I am a creative professional. I am lucky enough that my “job that buys groceries” is a creative job as well but I have quite a few irons in the fire. I am an illustrator and painter. I love doing it; terrible at selling it. That is my husband’s job. He can sell ice to an Eskimo. I am also an aspiring writer in the middle of a Kickstarter campaign to help publish my first novel, The Adventures of the Flying Furniture: The Return of the Great Flyer. The novel has been at the forefront of my creative efforts (my sort-of grown up job aside) and everything else has been sporadic; pushed toward the farthest back burner of my life.
Drawing is quick and somewhat relaxing but I often feel guilty pulling out my fancy pens and gouache to doodle when I should be revamping my social media campaign to promote my novel and Kickstarter. Painting is more taxing but when my project is completed, I feel more satisfied that with almost anything else. I lose time when I am painting. Before I had my son and I was a childless, unmarried young-un, I could spend all day on a painting. I could LIVE paint…at a festival…with people watching and let my now-husband talk about my paintings on display and make sales. Now, I am lucky if I paint twice a year, not including my day job. It is something I have not forced myself to make time for.
My writing has always been my mythical golden goose. It is the way I have seen myself cross over into the enchanted world of getting paid to illustrate things and making films. My paintings sell. I am not a character or a celebrity. Art sales for the normal folk are tough in a world that sees rising interest rates, daycare tuition, endless student loans (stay strong!) and car insurance premiums. I think my non-interest in playing a role and being gimmicky has held me back for sure but it doesn’t change the fact that I love to paint.
Writing and painting both require this zen place for me. Tripping over Lightning McQueen and hearing the theme song for Paw Patrol twenty-five times a day kills the zen a bit. I love my family and I have a good life. However, I would like to find my zen place and my balance between all of my creative endeavors and the necessities of life (great, now I’m singing The Jungle Book).

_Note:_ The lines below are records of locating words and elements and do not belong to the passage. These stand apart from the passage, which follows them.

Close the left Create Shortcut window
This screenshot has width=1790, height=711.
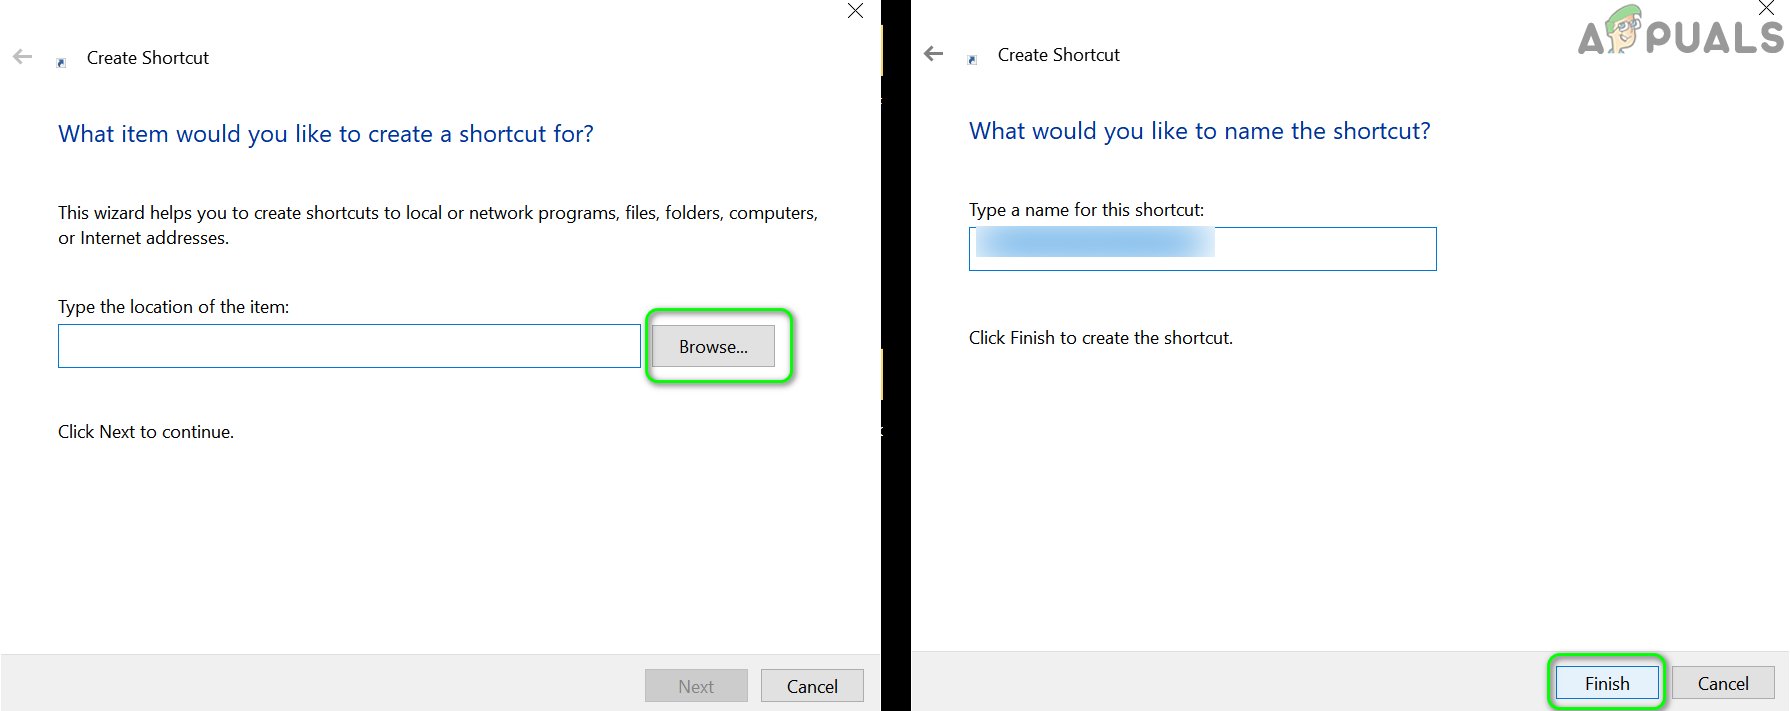(855, 11)
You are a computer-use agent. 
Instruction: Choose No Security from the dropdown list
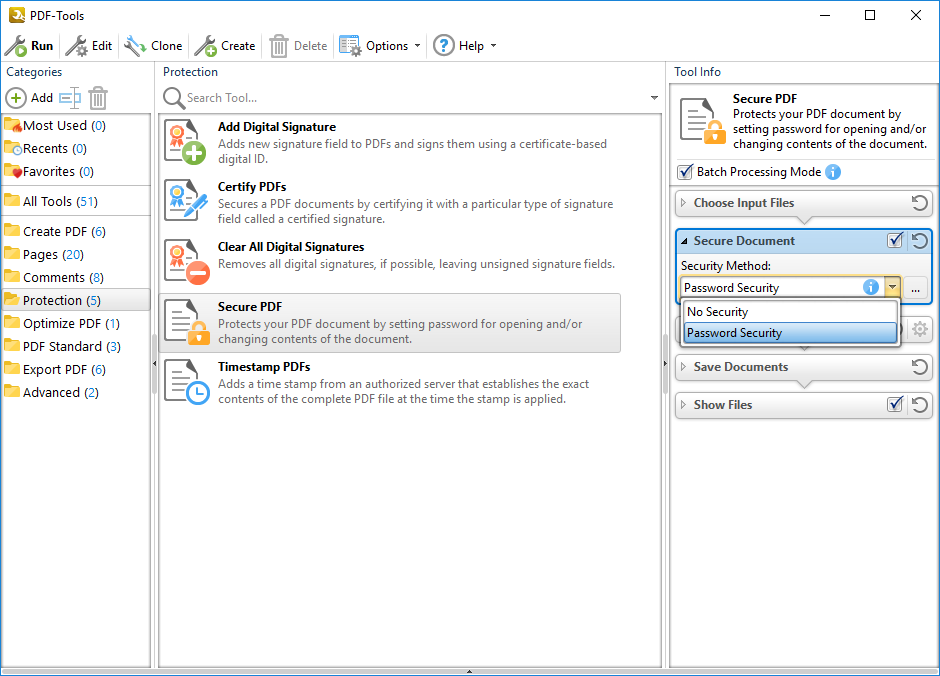click(717, 312)
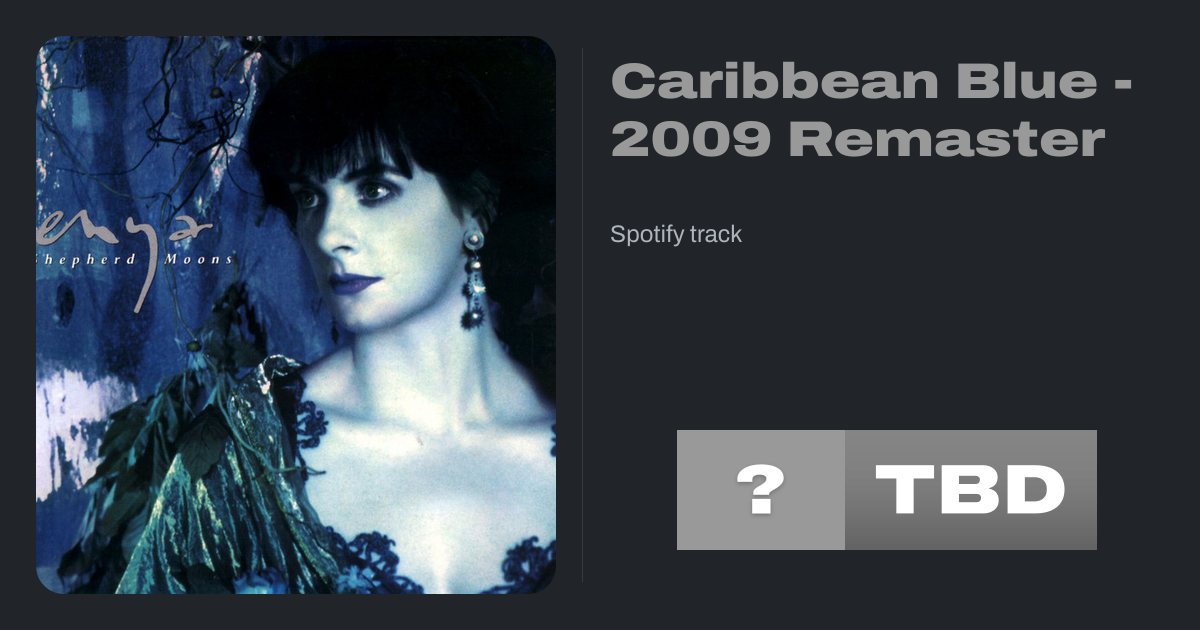Click the vertical divider beside cover
1200x630 pixels.
pos(583,314)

Visit my Kickstarter for The Adventures of the Flying Furniture at FLYING FURNITURE KICKSTARTER CAMPAIGN and read more about my literary works on WordPress: FLYING FURNITURE ON WORDPRESS.

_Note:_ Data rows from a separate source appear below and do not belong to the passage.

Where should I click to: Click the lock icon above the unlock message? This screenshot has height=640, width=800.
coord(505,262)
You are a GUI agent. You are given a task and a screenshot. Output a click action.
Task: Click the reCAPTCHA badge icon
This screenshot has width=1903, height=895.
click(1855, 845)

I have been painting and drawing for about twenty years. I have experimented with different mediums but overall, have always considered myself a creative-minded person. I guess since I’ve been paid to do these things, I’ve earned the title of creative professional. I have recently added writer to my creative resume and am in the process of publishing my first novel. I have always loved to read. Books and poems have always been like rubrics for my imagination; a way to take words from a page and create images on a canvas in my mind. A character can be described in painstaking detail by its author but will still have to pass through the reader’s filter. So Baz Lurman saw Gatsby as Leonardo DiCaprio; to me, I always imagine him as Matt Damon. Anyway…I digress.

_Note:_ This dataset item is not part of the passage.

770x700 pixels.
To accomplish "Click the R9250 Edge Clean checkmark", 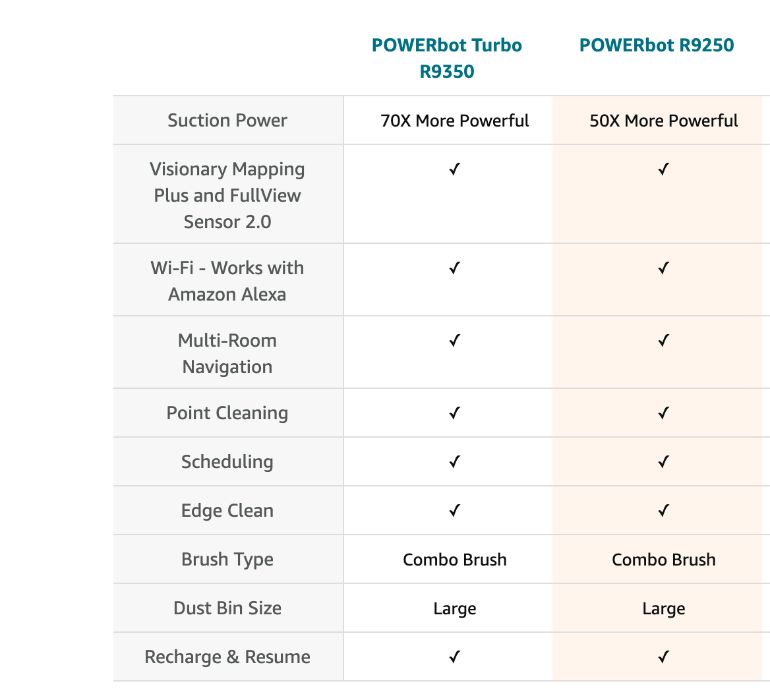I will 663,511.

I am a writer. I am a mom and a wife. I am an artist. The plate is getting a little full but writing my first novel has been the scariest and most rewarding thing I have done, career-wise. (Being a parent trumps everything!) I left the safety and security of the known (otherwise known as Texas) and travelled to the wilds of London to study art. Ultimately what came of it was some serious confidence issues regarding my painting abilities and a nearly finished novel. What a muse she was, that beautiful, old, stinky city. I wish that we were allowed to believe in magic and not look like a nut because London has it in spades. Each walk, trip to a new part of the city or train ride to parts unknown lit some creative spark that I have yet to find anywhere else in the world. I’ve been wondering, as I begin to navigate the dark waters of publishing, what will become of the 205 pages I crafted from love, defeat, fear, hope and a menagerie of other life experiences in my 38 years on this planet (give or take a few days in college where I thought I was on another one).
I’ve encountered another stark reality, there’s not a whole hell of a lot of support out there. There are creative writing centers, YouTube videos on being a creative writer, blogs on the ABC’s of publishing, etc…etc…etc… BUT when it comes to the dollars…radio silence. It’s a dilemma I face: following the traditional route (ie- sending manuscripts to every publishing house I can find an address for and pray to the gods, light some candles and hope to make it out alive), edit myself-promote myself-format the novel myself- try the eBook thing… well, being myself and giving the world the benefit of the doubt, I have tried Kickstarter (which I have affectionately renamed “Kickmyasser”). It has failed miserably, almost to point of embarrassment. Life lesson learned at this moment: It’s all on me. The world is not designed to make success easy to achieve. Human nature is not as nurturing, especially to us creative folk or small business owners, as it needs to be. But hey, JK Rowling did it on her own. I’m running on a cocktail of hope and broken dreams but I am fairly certain that when I see those pretty paperbacks with my name on them in the windows of bookstores, it will be a sweet feeling. When I see teenagers reading, imagining and enjoying my stories, it with be amazing.